Na era da guerra tele monitorada contra os inumeráveis inimigos do poder americano, as normas reguladoras do que deve e do que não deve ser visto ainda estão sendo elaboradas. Os produtores de programas jornalísticos na tevê e os editores de fotografia das revistas e dos jornais tomam, todos os dias, decisões que consolidam o instável consenso acerca dos limites do conhecimento do público. Muitas vezes suas decisões são cunhadas como julgamentos a respeito do “bom gosto” — sempre um critério repressivo quando invocado por instituições. Permanecer dentro dos limites do bom gosto foi a razão primária apresentada para não exibir nenhuma das horripilantes imagens dos mortos colhidas no local do atentado contra o World Trade Center, logo após o ataque no dia 11 de setembro de 2001. (Os jornais sensacionalistas, em formato tabloide, são em geral mais atrevidos do que os jornais sérios, em formato grande, quando se trata de imprimir imagens sinistras; a foto da mão amputada de um homem sobre uma pilha de entulho do World Trade Center saiu em uma edição tardia do Daily News, de Nova York, pouco depois do atentado; aparentemente não foi publicada em nenhum outro jornal.) E os noticiários de tevê, com seu público muito mais amplo e, portanto, muito mais receptivos às pressões dos anunciantes, trabalham sob uma coerção ainda mais rigorosa e, em sua maior parte, autopoliciada quanto ao que é “adequado” para ir ao ar. Essa nova insistência no bom gosto em uma cultura saturada de estímulos comerciais em favor de padrões de gosto mais baixos pode ser algo intrigante.
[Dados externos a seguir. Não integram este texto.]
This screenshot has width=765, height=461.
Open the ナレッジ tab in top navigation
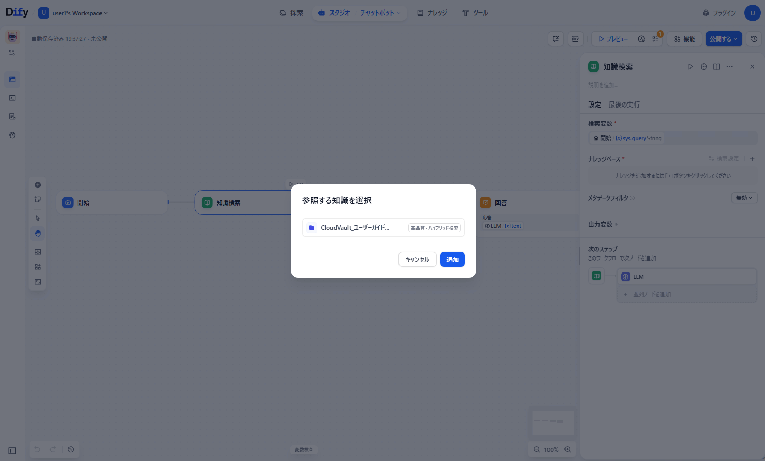click(x=432, y=13)
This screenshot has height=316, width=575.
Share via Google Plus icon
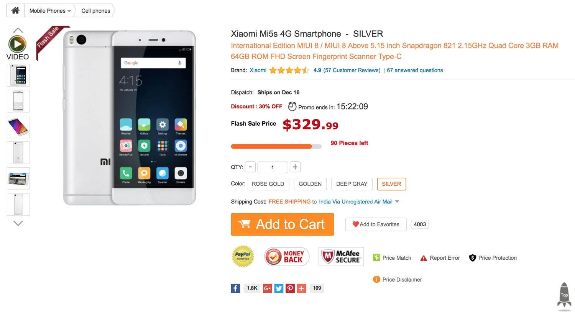pyautogui.click(x=268, y=288)
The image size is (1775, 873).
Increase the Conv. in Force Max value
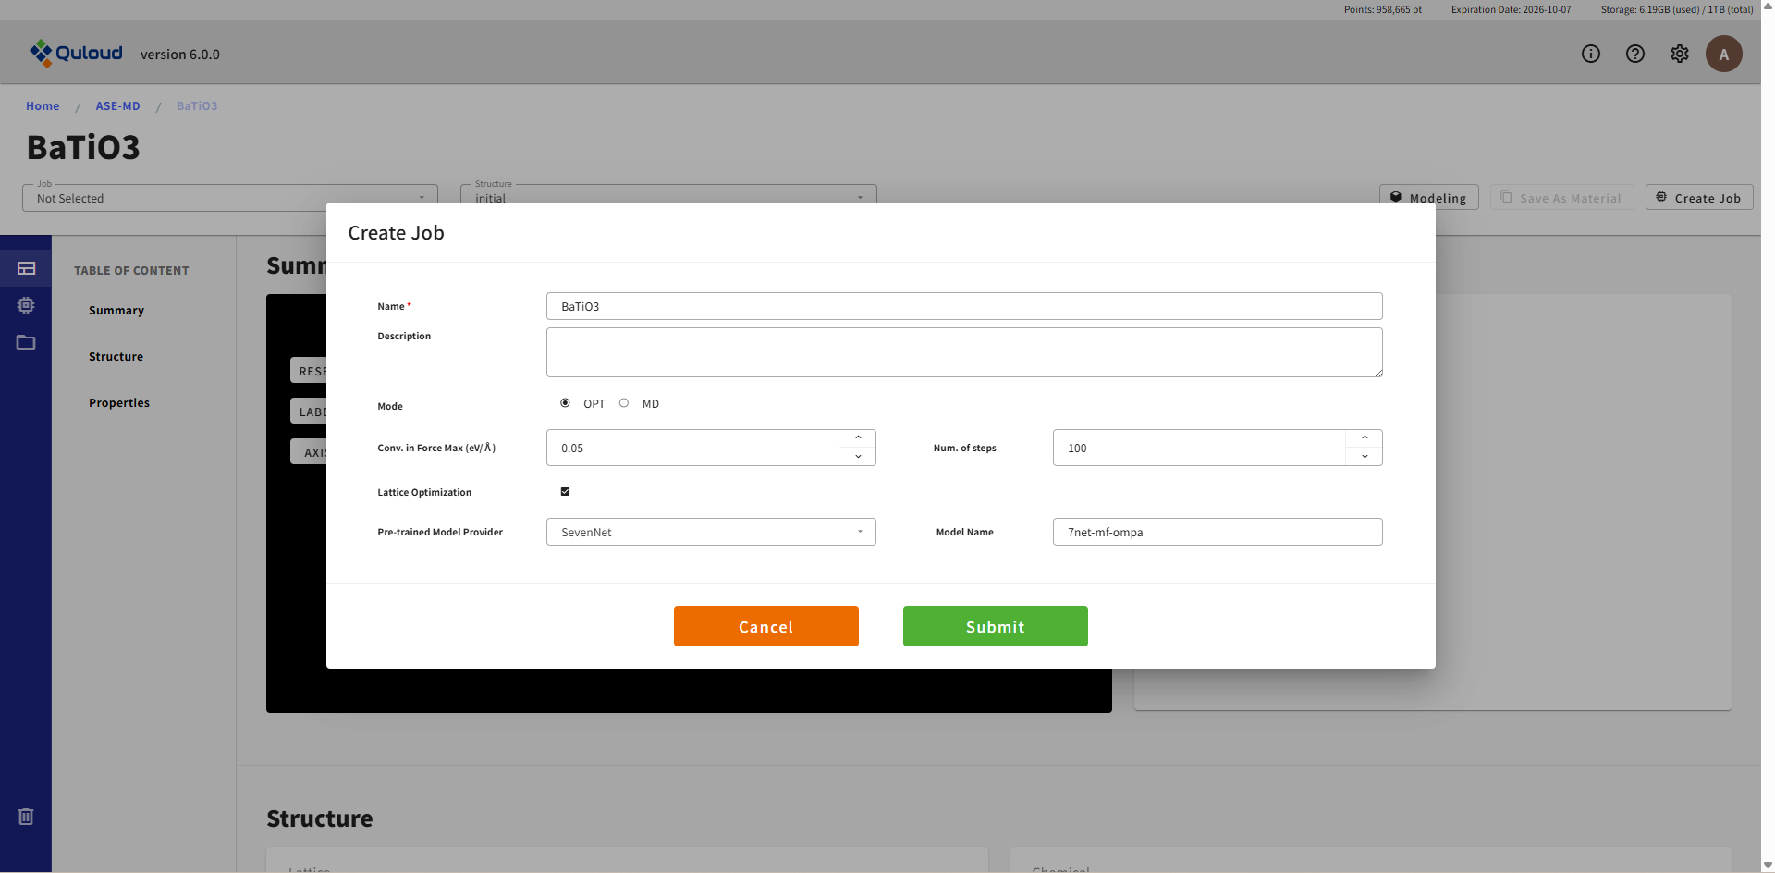[858, 438]
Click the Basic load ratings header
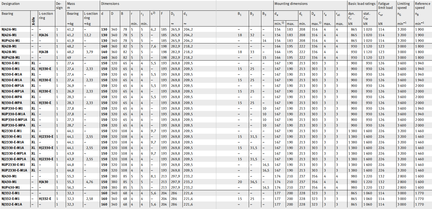The height and width of the screenshot is (209, 432). [362, 4]
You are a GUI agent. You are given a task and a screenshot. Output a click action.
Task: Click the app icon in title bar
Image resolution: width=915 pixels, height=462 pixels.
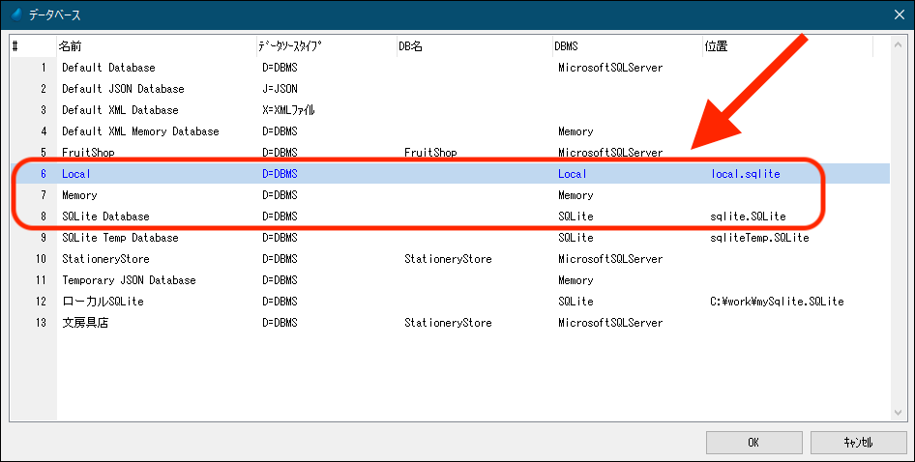click(x=14, y=14)
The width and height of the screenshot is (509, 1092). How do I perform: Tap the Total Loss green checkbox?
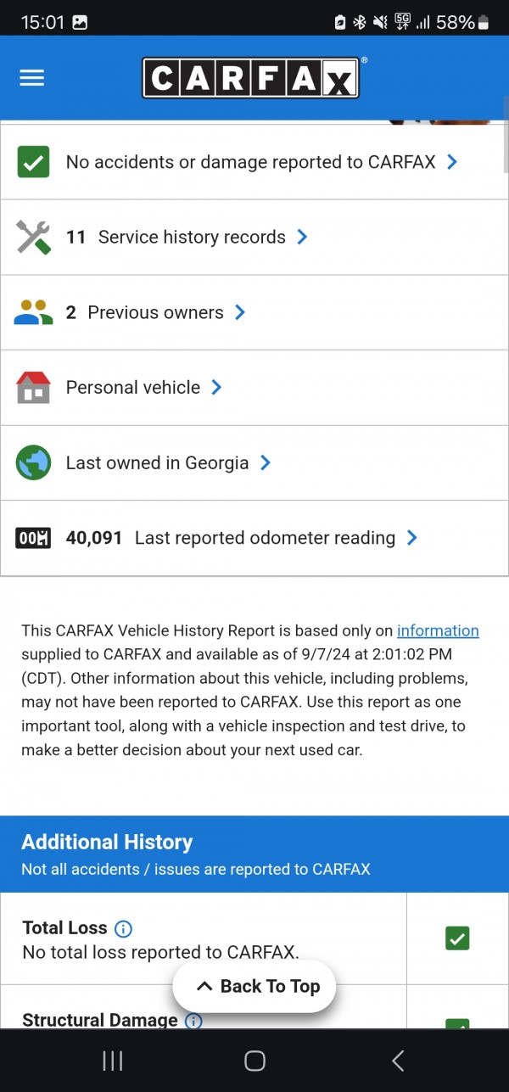457,938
Mas faz sentido se entendida como um ocultamento de uma infinidade de preocupações e de anseios a respeito da ordem pública e da moral pública que não podem ser explicitados, e também como uma indicação da incapacidade de apresentar ou defender de outra maneira as convenções tradicionais relativas ao modo de prantear os mortos. O que se pode mostrar, o que não se deveria mostrar — poucas questões suscitam um clamor público mais forte.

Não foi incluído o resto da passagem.